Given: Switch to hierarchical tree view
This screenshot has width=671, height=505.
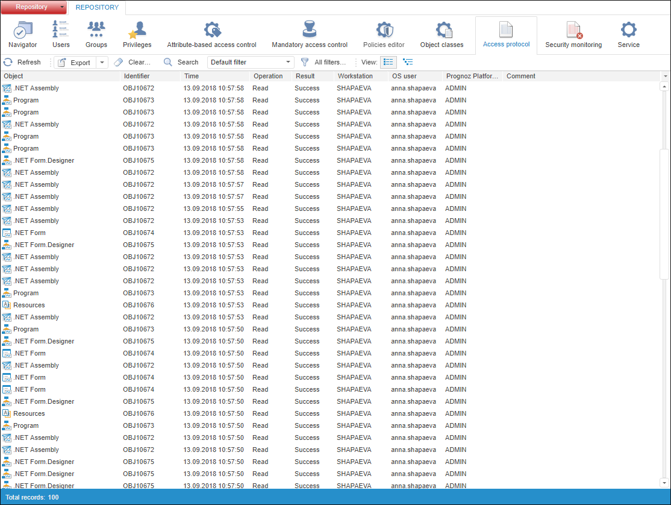Looking at the screenshot, I should (408, 62).
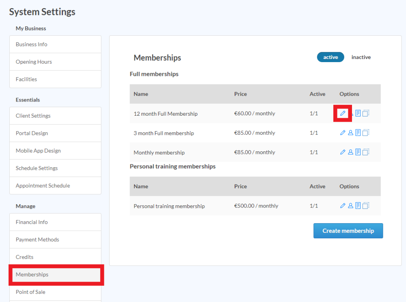Open Business Info settings
This screenshot has height=302, width=406.
click(55, 44)
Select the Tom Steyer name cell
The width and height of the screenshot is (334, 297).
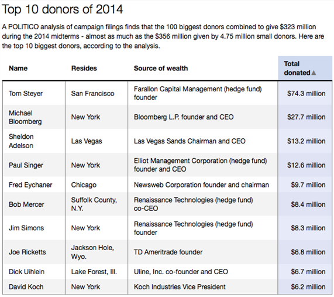pos(34,94)
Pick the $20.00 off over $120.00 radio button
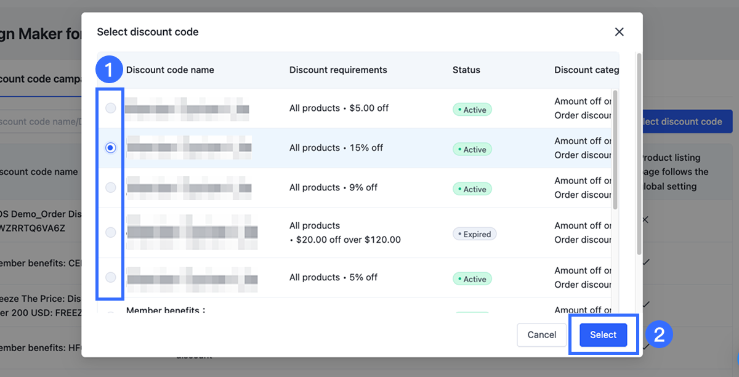Image resolution: width=739 pixels, height=377 pixels. tap(111, 232)
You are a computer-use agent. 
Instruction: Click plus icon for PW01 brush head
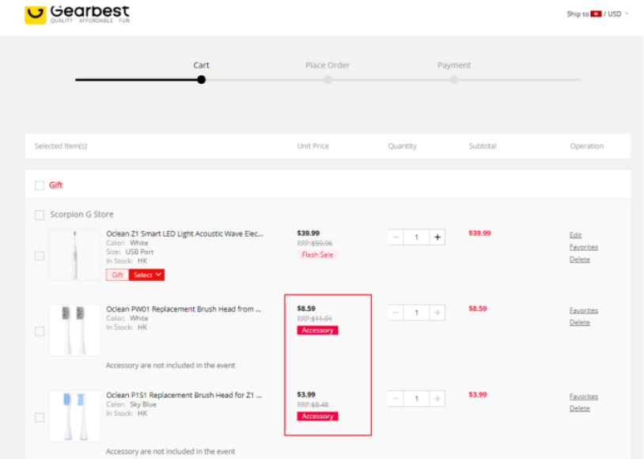[x=437, y=313]
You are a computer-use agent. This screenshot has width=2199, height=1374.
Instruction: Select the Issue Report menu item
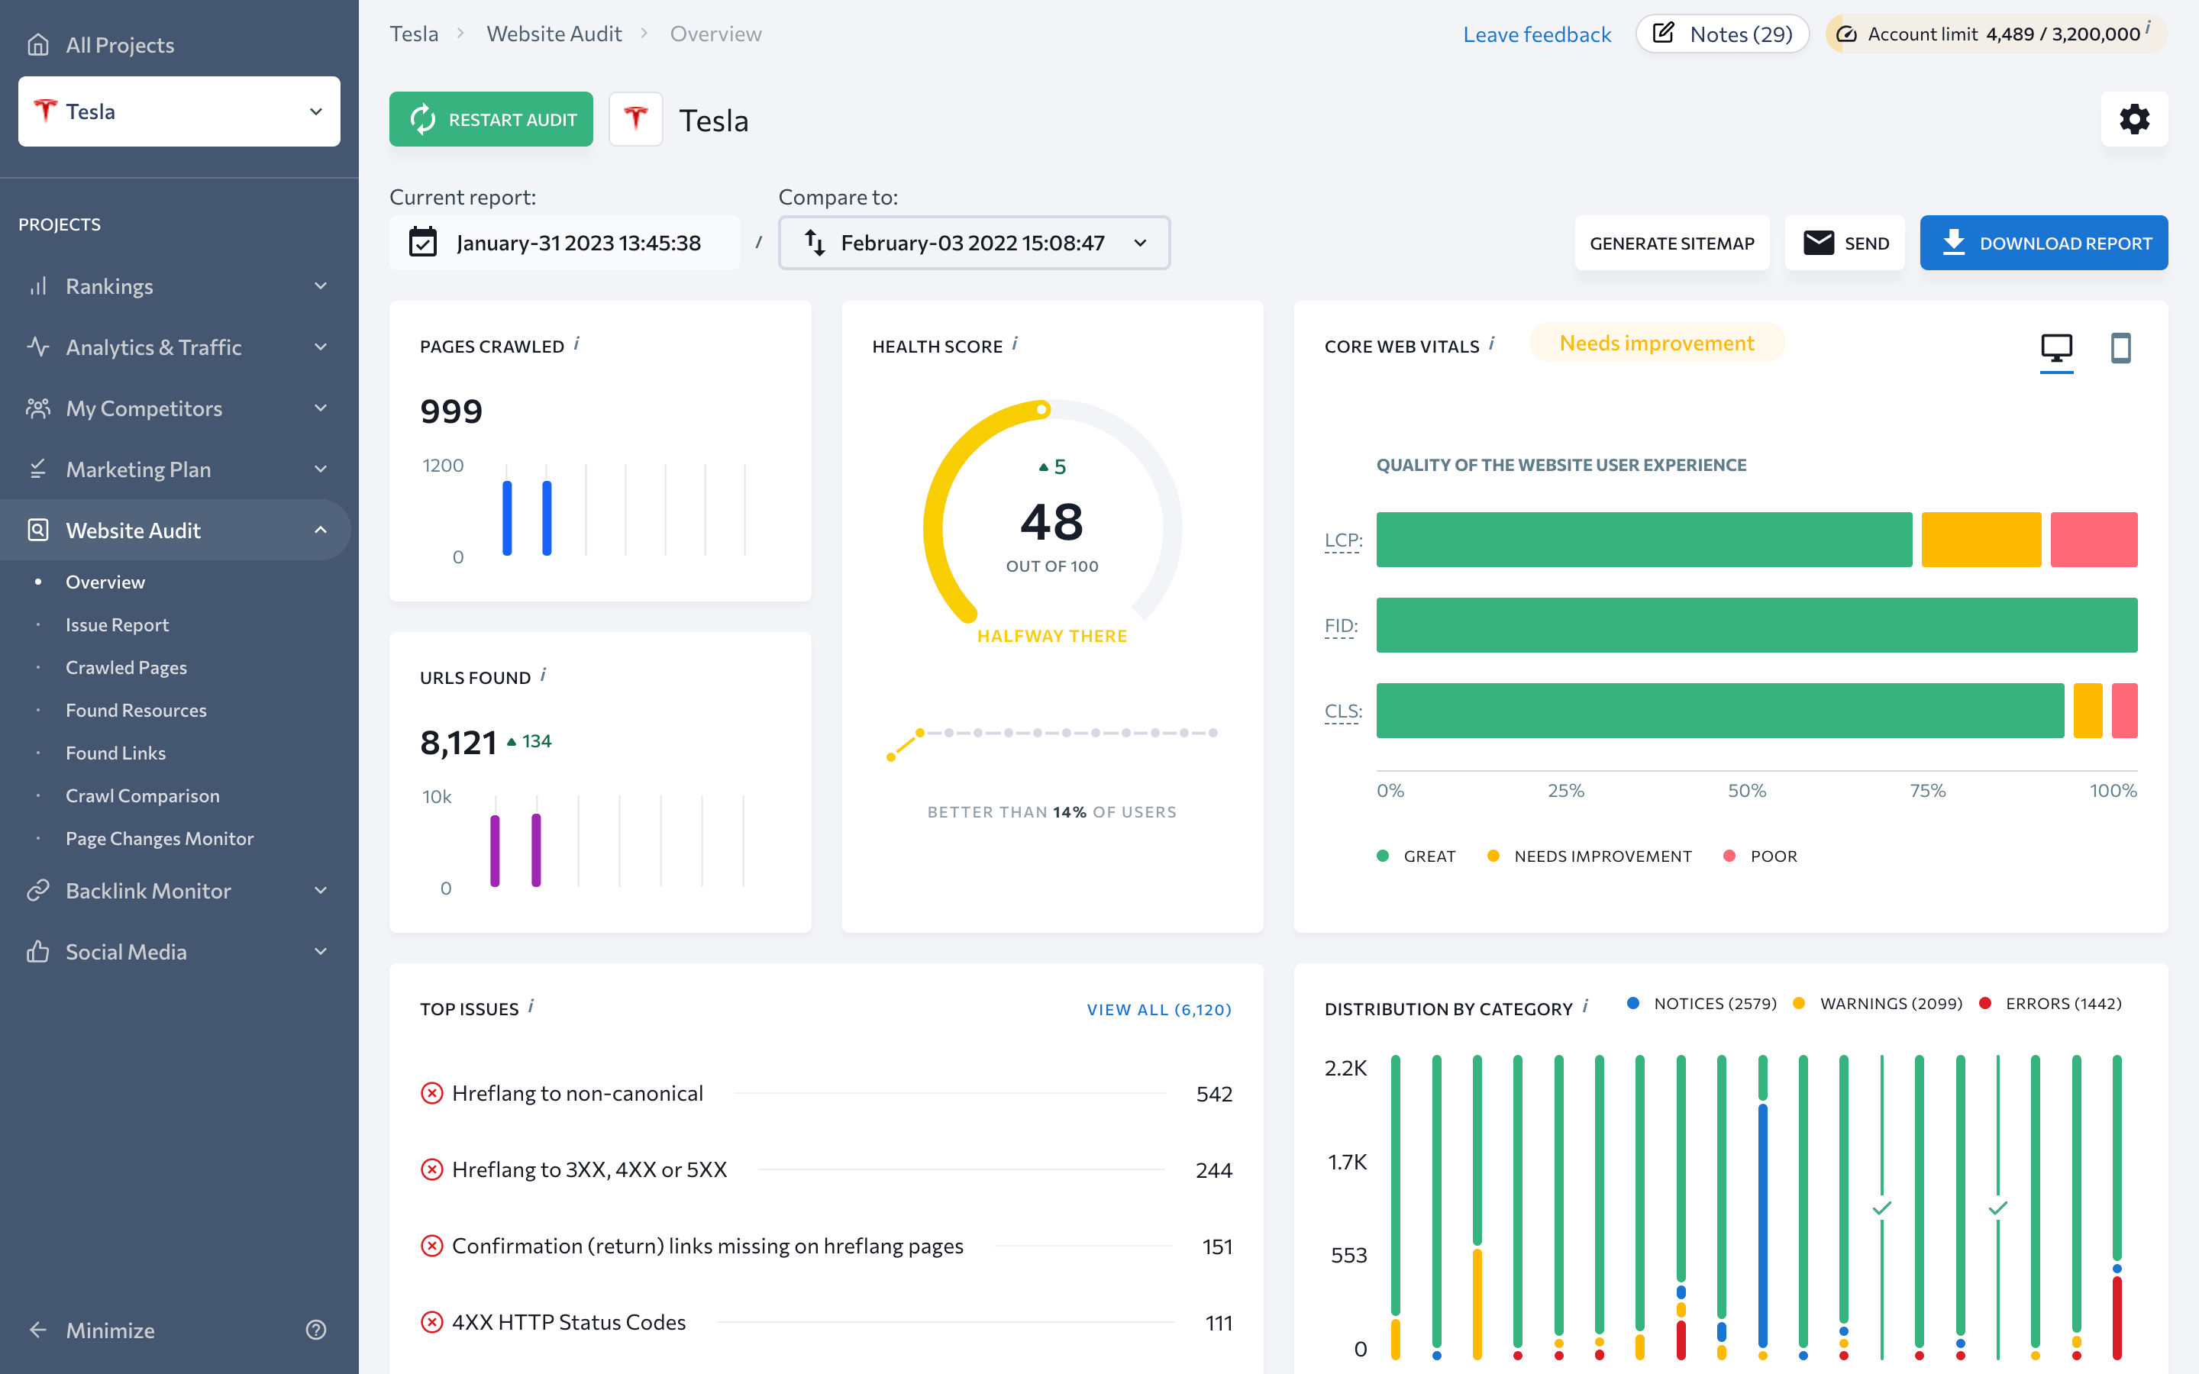(115, 623)
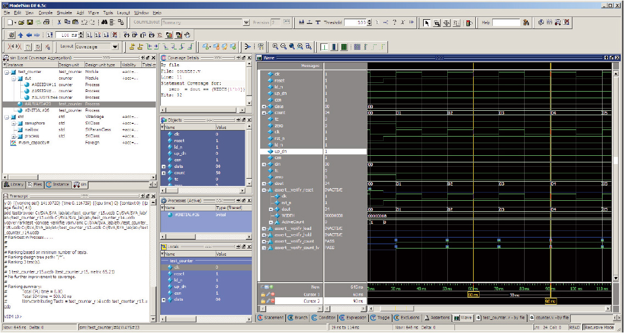Image resolution: width=624 pixels, height=333 pixels.
Task: Expand the std tree node
Action: (6, 117)
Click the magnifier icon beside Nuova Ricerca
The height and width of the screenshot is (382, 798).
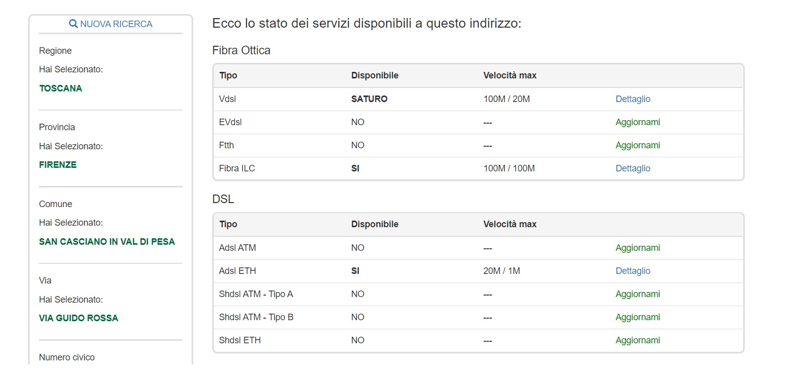(x=73, y=24)
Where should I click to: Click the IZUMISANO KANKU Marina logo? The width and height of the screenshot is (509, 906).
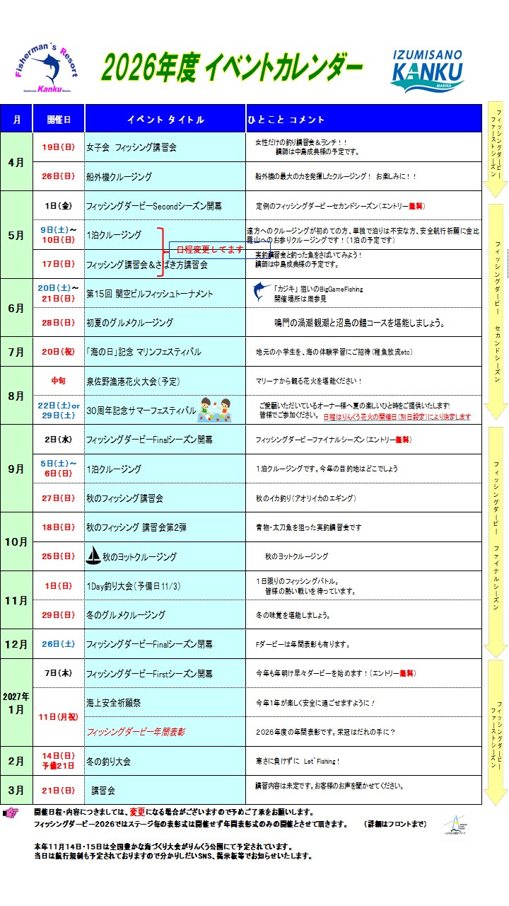point(426,71)
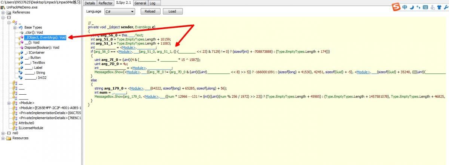Screen dimensions: 449x165
Task: Expand the Resources tree node
Action: [3, 138]
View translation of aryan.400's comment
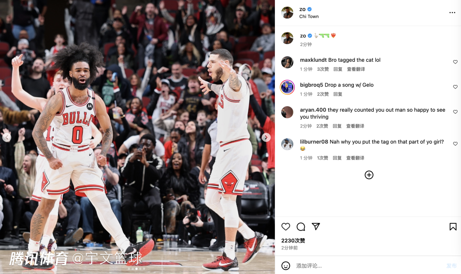The height and width of the screenshot is (274, 461). (355, 126)
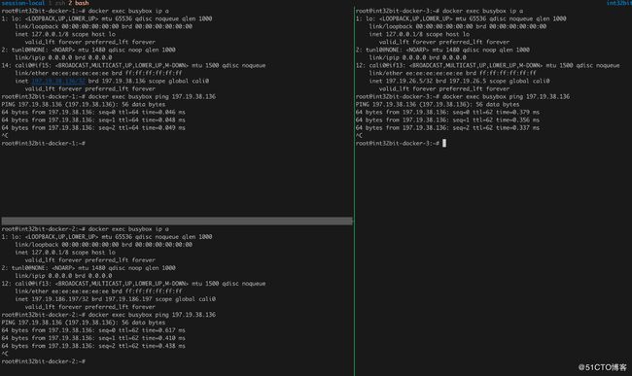The width and height of the screenshot is (632, 376).
Task: Click the docker-2 ping 197.19.38.136 command
Action: 109,315
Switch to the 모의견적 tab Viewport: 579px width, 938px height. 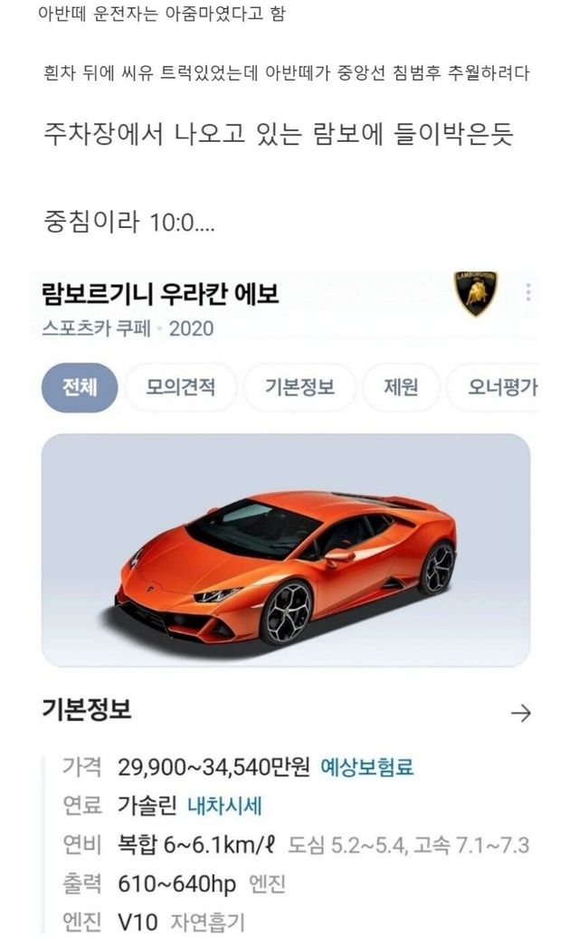[181, 388]
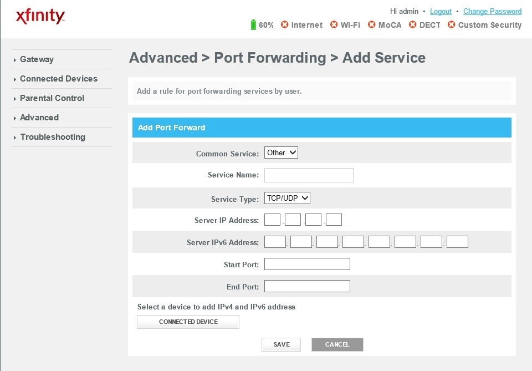Open the Troubleshooting menu section
This screenshot has width=532, height=371.
coord(52,137)
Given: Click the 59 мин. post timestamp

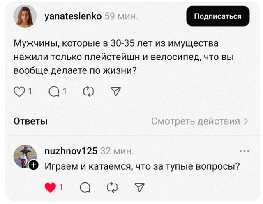Looking at the screenshot, I should point(121,16).
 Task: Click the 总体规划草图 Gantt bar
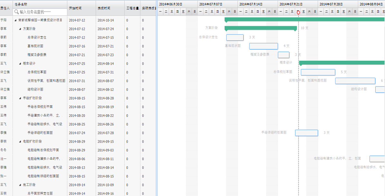tap(318, 72)
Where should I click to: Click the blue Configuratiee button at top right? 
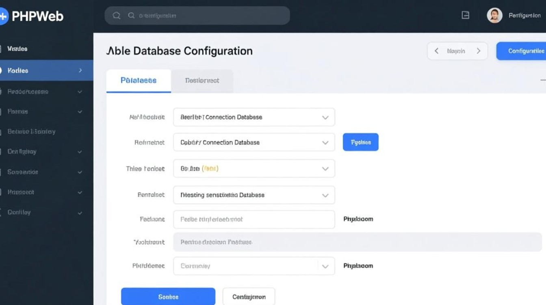(522, 51)
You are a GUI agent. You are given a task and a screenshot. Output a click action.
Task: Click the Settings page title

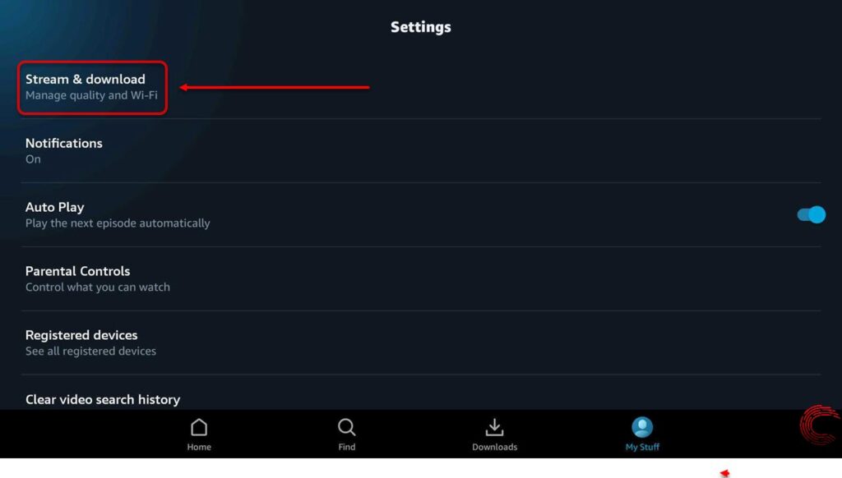[x=421, y=27]
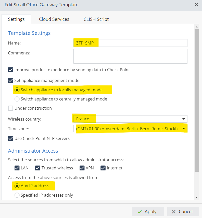Image resolution: width=202 pixels, height=218 pixels.
Task: Select Switch appliance to locally managed mode
Action: point(17,90)
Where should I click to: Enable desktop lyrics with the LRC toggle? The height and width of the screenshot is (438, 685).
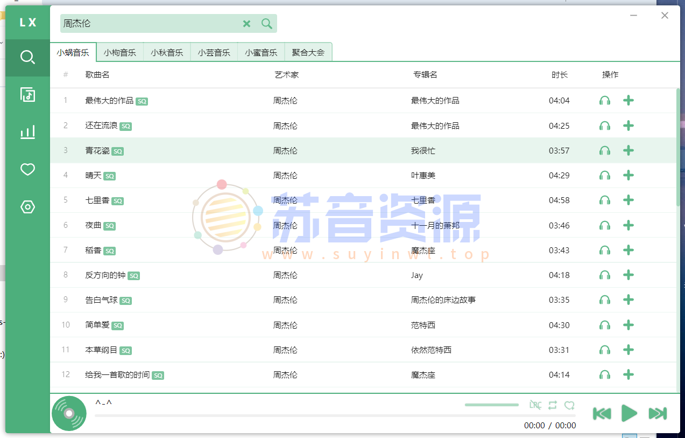click(x=535, y=405)
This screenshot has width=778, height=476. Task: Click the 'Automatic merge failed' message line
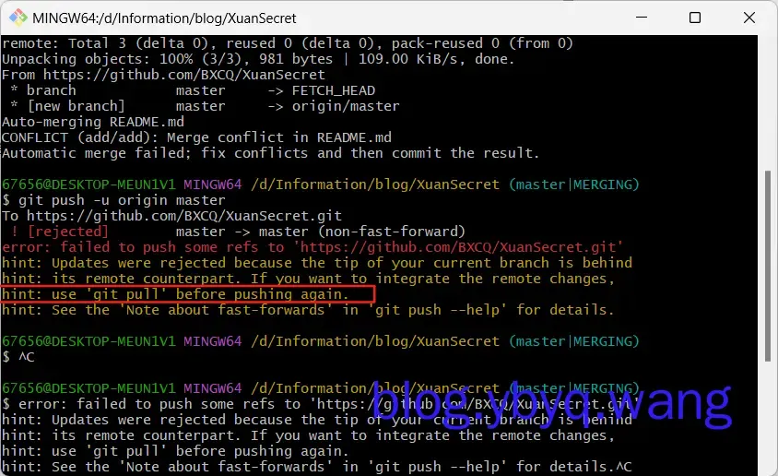270,153
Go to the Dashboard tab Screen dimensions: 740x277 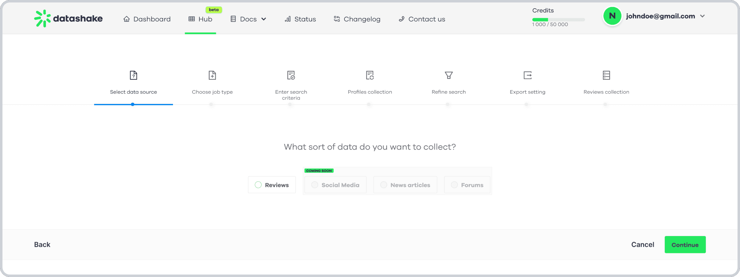[147, 19]
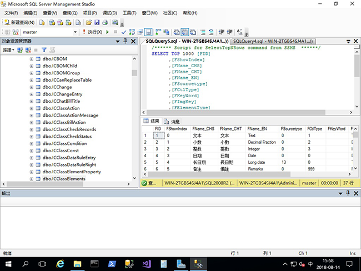Open the Tools (工具) menu

[129, 13]
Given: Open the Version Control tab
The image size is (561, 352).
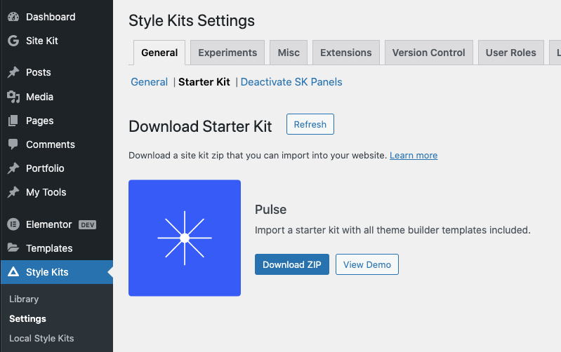Looking at the screenshot, I should (428, 53).
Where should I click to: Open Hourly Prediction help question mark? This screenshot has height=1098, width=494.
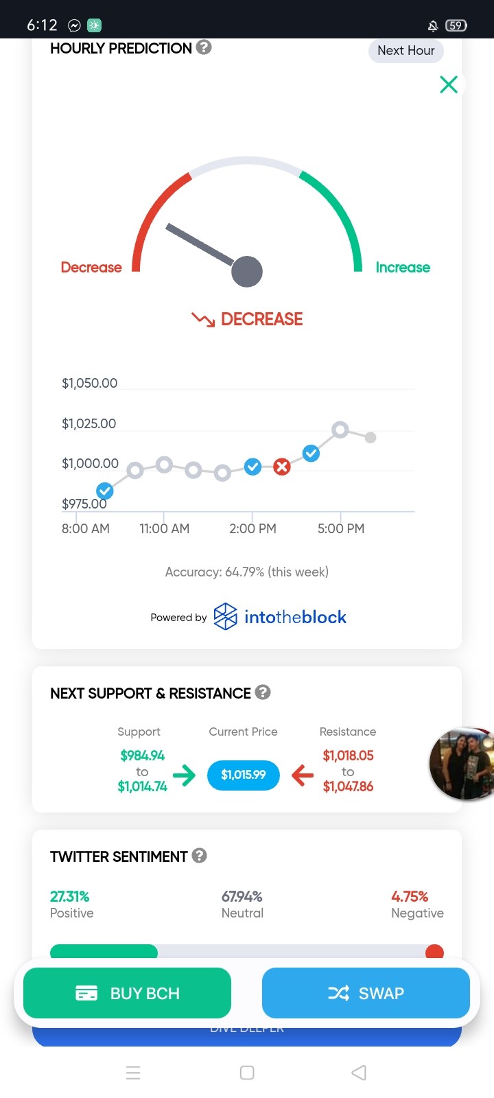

------------

*PROBLEM:*
Among the lines of the material above, count those that include "computer" and report that number alone.

*WRITTEN ANSWER:*
2